Section 5.7 Inverse of a Matrix

Recall that for real numbers, the inverse (or multiplicative inverse, or reciprocal of \(a \in \mathbb{R}\) is the number \(b\) such that ab = 1. We denote \(b\) by \(\frac{1}{a}\) or \(a^{-1}\text{.}\) For example, the multiplicative inverse of \(3\) is \(3^{-1} = \frac{1}{3}\text{,}\) because \(3 \cdot \frac{1}{3} = \frac{1}{3} \cdot 3 = 1\text{.}\) Also, inverses only exist for non-zero real numbers.
For matrices, we can define an analogous notion of inverse. However, unlike real number multiplication, matrix multiplication is not commutative. Further, for both sides of the product to be defined, the matrices involved must be square. So, most often, we focus on inverses of square matrices. Also, similarly, the inverse of a matrix will only exist if the matrix is “non-zero” in some sense.
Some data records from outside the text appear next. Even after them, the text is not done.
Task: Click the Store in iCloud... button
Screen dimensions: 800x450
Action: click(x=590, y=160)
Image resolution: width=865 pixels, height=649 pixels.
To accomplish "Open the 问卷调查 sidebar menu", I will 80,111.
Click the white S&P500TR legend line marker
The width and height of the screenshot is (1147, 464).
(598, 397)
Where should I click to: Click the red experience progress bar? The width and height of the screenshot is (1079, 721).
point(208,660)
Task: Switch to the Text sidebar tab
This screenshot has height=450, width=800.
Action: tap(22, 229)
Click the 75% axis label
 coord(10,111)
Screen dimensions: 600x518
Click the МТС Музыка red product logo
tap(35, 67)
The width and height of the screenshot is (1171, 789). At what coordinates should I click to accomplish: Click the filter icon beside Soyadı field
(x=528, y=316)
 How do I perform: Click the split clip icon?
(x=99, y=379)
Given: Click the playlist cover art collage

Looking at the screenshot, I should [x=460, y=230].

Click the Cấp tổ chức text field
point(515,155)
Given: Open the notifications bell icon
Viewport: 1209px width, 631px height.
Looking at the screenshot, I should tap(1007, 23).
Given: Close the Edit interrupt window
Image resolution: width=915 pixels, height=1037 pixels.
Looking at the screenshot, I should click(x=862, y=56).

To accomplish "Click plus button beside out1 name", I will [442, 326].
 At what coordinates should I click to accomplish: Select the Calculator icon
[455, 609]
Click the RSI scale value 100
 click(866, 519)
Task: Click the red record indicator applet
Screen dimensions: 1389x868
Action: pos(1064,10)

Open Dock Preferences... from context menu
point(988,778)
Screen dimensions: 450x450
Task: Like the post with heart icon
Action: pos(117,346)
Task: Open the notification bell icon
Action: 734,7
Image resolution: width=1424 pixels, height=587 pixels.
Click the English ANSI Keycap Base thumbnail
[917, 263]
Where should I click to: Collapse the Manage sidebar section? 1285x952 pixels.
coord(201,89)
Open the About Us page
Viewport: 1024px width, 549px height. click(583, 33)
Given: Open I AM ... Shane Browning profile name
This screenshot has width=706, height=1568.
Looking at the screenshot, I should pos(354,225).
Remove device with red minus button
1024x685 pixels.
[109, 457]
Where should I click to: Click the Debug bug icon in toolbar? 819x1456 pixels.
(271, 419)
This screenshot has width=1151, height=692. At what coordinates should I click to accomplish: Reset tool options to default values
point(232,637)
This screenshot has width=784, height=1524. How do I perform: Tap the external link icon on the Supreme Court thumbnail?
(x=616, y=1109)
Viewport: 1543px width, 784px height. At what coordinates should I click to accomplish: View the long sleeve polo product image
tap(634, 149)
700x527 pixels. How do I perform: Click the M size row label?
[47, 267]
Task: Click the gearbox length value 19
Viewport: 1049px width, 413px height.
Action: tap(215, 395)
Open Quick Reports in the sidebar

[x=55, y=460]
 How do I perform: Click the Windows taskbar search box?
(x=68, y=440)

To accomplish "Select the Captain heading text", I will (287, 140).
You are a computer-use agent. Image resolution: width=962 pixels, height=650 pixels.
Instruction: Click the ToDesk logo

Subsection 5.7.1 Inverse of a Square Matrix

Definition 5.7.1.

An \(n \times n\) square matrix \(A\) is invertible if there exists an \(n \times n\) matrix \(B\) such that \(AB = BA = I_n\text{.}\) Then, \(B\) is called the inverse of \(A\text{,}\) and is denoted by \(B = A^{-1}\text{.}\)
If \(B\) and \(C\) are both inverses of \(A\text{,}\) then \(AB = BA = I_n\) and \(AC = CA = I_n\text{.}\) Then,
\begin{equation*} B = BI_n = B(AC) = (BA)C = I_n C = C \end{equation*}
Thus, \(B = C\text{.}\)
Thus, the inverse of a matrix \(A\text{,}\) if it exists, is well-defined, and so is denoted by \(A^{-1}\text{.}\) It has the property that,
\begin{equation*} AA^{-1} = A^{-1} A = I_n \end{equation*}
A matrix which is not invertible is sometimes called singular, and a matrix which is invertible is called non-singular.
To verify that matrix \(B\) is the inverse of \(A\text{,}\) we can multiply \(B\) by \(A\) and verify that the result is the identity matrix. Further, for a square matrix \(A\text{,}\) \(AB = I_n\) if and only if \(BA = I_n\text{,}\) so it is sufficient to only compute one of the two products \(AB\) or \(BA\text{.}\)
EXERCISE.

Subsection 5.7.2 Matrix Inverses and Linear Transformations

Considering a matrix \(A\) as a linear transformation, its inverse \(A^{-1}\) is the inverse linear transformation in the sense of the inverse of a function. That is, its composition with \(A\) results in the identity transformation. This is quite literally encoded in the definition \(AA^{-1} = I_n\text{.}\) In the language of linear transformations (or functions), the inverse \(A^{-1}\) is the linear transformation such that for every vector \(\vec{x} \in \mathbb{R}^n\text{,}\)
\begin{equation*} A^{-1}(A\vec{x}) = A^{-1} A \vec{x} = I_n\vec{x} = \vec{x} \end{equation*}
The parentheses are to emphasize the function composition.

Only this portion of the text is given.